EXTRACTED ENTRIES:
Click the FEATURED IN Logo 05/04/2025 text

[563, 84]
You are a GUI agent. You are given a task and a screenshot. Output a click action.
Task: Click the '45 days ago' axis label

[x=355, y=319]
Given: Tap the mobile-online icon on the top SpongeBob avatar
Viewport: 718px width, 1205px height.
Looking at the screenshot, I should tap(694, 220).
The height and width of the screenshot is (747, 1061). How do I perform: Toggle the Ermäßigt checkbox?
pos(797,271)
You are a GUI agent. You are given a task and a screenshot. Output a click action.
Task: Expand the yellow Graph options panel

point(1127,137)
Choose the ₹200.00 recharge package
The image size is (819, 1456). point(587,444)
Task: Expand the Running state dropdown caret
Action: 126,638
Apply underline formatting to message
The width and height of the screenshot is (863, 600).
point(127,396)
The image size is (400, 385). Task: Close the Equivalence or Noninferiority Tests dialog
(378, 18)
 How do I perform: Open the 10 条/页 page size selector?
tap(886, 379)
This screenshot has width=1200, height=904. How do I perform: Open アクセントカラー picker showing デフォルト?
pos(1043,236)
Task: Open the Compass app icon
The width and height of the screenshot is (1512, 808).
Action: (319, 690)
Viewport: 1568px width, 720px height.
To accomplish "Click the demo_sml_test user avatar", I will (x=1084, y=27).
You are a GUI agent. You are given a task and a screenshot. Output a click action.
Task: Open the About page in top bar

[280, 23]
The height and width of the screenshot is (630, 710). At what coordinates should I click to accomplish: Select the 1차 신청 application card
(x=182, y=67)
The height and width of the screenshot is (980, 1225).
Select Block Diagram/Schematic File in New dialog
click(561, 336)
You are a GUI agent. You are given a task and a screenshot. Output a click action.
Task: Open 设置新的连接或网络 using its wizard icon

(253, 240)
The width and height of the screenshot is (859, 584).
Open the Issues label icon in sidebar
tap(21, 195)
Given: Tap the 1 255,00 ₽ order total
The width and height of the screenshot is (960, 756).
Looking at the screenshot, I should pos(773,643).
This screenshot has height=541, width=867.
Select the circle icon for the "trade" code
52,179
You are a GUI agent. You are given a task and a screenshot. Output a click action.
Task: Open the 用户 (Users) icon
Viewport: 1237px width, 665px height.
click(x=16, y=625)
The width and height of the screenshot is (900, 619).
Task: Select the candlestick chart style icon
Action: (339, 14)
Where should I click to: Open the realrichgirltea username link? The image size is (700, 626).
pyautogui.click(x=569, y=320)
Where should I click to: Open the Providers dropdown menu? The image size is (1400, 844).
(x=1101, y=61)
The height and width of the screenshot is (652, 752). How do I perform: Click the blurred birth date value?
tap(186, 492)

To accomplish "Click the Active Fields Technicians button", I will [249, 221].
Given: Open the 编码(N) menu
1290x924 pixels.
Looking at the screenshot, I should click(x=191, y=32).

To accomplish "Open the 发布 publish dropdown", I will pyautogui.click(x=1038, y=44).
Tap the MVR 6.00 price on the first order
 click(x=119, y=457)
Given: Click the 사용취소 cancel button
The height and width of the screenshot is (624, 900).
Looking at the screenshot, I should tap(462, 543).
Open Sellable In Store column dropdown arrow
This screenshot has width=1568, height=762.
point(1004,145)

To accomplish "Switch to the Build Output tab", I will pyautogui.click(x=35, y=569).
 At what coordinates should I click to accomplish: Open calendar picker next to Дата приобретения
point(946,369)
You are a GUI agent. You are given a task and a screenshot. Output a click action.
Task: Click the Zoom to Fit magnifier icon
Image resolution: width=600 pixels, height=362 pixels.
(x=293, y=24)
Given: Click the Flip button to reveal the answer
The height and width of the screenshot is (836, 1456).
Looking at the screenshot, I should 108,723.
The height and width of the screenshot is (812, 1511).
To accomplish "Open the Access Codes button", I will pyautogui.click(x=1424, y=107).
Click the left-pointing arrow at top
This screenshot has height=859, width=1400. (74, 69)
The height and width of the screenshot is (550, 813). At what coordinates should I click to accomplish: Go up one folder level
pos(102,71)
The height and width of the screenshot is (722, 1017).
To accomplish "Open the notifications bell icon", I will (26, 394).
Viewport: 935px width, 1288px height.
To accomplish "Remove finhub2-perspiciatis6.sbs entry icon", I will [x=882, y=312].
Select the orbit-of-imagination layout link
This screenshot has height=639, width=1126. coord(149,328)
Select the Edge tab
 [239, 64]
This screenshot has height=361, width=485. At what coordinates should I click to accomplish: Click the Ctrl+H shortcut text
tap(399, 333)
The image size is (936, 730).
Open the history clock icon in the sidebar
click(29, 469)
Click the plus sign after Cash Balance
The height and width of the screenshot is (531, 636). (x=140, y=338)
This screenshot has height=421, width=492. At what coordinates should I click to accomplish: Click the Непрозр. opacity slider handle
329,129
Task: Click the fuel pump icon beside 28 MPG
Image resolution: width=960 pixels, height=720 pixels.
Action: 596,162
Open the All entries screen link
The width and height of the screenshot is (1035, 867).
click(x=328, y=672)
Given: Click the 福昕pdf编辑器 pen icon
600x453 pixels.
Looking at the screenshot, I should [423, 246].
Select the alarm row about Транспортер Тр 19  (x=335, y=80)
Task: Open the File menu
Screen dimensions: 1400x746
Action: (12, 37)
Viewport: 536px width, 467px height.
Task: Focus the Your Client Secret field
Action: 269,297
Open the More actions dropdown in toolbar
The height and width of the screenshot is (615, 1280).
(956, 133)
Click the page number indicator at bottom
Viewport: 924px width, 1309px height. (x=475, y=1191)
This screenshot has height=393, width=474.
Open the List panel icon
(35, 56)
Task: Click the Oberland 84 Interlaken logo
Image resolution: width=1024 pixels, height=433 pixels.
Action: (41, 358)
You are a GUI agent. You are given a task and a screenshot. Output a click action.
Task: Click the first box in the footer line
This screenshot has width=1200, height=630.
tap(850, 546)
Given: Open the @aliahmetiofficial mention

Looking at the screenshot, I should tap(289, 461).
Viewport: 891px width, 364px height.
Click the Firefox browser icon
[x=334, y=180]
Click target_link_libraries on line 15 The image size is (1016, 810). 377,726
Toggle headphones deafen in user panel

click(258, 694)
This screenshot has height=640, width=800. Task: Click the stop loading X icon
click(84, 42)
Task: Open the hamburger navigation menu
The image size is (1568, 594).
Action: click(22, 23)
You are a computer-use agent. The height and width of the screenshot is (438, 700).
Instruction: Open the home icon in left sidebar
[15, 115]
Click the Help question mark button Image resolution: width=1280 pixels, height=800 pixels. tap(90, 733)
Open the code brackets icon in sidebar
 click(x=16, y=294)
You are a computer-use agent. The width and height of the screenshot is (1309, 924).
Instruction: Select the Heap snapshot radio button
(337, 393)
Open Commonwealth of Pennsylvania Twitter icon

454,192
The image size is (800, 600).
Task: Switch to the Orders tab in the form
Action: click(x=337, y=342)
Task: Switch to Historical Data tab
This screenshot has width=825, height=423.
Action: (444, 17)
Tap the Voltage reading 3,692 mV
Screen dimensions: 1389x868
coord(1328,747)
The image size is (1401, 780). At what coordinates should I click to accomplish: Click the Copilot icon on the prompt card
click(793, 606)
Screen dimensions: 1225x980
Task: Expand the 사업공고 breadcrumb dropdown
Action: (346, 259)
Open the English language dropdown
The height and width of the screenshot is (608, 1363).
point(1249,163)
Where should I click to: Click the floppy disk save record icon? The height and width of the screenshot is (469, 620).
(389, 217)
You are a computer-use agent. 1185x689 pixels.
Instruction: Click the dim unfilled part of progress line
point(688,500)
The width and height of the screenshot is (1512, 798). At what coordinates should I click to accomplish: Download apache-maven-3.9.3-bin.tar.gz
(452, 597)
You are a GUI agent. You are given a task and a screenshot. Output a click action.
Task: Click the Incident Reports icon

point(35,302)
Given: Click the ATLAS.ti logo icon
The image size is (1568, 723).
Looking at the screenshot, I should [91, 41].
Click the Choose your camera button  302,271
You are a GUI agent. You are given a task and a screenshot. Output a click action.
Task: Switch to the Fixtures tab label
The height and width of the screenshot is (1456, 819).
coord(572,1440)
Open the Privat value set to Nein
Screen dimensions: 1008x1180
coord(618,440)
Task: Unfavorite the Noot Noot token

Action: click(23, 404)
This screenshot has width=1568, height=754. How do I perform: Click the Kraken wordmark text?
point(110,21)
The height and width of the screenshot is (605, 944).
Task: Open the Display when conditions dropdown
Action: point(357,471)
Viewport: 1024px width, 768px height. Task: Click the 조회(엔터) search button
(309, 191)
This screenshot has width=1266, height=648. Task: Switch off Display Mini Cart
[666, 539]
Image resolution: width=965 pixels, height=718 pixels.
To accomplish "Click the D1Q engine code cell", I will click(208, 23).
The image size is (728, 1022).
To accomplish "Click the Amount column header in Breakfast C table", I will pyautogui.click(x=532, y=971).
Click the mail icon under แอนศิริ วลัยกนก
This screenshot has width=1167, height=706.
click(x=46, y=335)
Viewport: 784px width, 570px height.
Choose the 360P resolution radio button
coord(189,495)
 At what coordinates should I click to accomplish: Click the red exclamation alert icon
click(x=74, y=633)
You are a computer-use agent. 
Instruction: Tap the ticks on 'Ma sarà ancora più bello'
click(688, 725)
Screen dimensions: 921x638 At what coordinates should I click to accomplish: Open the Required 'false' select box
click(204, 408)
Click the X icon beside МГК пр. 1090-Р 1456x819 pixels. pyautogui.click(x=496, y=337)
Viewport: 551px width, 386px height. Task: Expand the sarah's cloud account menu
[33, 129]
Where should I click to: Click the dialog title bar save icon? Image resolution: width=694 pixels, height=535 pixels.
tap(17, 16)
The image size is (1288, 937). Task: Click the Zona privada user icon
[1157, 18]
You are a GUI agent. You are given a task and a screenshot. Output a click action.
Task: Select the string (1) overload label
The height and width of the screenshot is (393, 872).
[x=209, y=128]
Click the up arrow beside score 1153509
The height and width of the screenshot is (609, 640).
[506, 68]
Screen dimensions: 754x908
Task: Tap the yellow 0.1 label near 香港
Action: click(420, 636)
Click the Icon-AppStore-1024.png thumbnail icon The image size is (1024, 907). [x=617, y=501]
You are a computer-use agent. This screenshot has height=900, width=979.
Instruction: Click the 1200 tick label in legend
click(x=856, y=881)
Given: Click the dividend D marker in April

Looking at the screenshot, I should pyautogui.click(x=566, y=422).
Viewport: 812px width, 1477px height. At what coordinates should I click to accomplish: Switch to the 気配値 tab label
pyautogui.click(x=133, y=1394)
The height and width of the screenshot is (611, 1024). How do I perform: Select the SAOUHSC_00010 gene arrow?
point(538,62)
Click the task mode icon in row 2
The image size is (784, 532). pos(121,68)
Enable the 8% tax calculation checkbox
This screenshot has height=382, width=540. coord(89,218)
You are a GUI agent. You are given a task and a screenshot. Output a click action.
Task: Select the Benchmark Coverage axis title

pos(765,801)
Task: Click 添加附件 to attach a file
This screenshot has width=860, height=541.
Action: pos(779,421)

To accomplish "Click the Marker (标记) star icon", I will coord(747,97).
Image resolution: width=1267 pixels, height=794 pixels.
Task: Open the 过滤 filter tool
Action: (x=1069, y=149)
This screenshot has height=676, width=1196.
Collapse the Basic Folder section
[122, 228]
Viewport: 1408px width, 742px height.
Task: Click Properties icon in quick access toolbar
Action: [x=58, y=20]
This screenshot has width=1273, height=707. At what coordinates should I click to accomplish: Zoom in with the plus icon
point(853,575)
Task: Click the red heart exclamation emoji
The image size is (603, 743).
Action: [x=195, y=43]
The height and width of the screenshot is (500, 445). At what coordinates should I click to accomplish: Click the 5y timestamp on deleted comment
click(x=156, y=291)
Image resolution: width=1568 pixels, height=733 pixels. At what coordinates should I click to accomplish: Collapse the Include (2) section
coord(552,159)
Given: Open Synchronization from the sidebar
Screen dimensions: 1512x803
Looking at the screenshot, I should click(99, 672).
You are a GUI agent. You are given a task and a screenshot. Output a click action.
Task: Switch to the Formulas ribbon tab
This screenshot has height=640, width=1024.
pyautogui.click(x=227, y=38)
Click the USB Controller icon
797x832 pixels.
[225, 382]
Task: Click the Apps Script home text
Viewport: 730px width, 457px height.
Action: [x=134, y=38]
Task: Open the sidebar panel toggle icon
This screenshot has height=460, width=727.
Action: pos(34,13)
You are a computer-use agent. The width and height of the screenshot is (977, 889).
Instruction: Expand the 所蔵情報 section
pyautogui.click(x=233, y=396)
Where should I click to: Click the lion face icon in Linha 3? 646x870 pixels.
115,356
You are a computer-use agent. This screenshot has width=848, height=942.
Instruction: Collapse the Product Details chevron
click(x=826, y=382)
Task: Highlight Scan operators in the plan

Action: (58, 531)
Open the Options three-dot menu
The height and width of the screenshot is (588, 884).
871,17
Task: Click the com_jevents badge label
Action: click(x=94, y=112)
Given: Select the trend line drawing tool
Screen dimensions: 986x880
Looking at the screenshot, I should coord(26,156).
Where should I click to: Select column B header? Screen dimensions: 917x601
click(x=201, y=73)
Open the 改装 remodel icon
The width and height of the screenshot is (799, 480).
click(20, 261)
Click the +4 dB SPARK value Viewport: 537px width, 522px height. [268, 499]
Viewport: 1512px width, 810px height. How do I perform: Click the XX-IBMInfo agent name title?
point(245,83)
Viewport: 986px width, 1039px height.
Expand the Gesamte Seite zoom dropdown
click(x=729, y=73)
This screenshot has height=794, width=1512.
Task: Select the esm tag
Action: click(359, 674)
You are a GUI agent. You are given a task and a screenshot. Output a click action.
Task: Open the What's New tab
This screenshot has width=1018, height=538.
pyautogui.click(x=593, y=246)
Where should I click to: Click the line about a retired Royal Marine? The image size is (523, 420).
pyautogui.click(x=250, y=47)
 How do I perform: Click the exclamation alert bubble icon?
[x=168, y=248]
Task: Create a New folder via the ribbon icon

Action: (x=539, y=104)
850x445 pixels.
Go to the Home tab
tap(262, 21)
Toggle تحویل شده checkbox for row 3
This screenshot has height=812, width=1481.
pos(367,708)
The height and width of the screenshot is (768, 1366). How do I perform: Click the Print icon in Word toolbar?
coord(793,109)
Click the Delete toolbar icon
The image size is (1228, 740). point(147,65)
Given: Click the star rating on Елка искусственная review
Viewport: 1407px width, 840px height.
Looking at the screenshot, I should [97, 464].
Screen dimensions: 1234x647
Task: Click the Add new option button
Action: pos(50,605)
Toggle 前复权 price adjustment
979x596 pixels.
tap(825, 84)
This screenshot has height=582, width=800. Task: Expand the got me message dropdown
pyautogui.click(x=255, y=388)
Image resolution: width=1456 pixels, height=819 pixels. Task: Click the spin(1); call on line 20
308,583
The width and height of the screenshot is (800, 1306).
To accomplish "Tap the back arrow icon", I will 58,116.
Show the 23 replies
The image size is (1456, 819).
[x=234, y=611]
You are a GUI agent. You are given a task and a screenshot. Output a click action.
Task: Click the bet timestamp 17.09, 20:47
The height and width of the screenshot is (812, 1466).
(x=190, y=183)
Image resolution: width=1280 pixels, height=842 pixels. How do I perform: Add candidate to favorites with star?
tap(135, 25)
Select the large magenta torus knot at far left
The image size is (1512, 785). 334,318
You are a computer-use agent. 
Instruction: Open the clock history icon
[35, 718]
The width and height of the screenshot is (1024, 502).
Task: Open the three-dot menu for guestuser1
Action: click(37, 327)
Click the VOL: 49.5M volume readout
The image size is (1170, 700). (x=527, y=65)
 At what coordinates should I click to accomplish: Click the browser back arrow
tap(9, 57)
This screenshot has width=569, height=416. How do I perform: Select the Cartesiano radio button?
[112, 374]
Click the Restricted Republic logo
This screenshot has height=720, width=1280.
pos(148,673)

TASK DIRECTIONS: Tally up the lines in the records that contain the word "beside" and give only the total.

REPLY: 3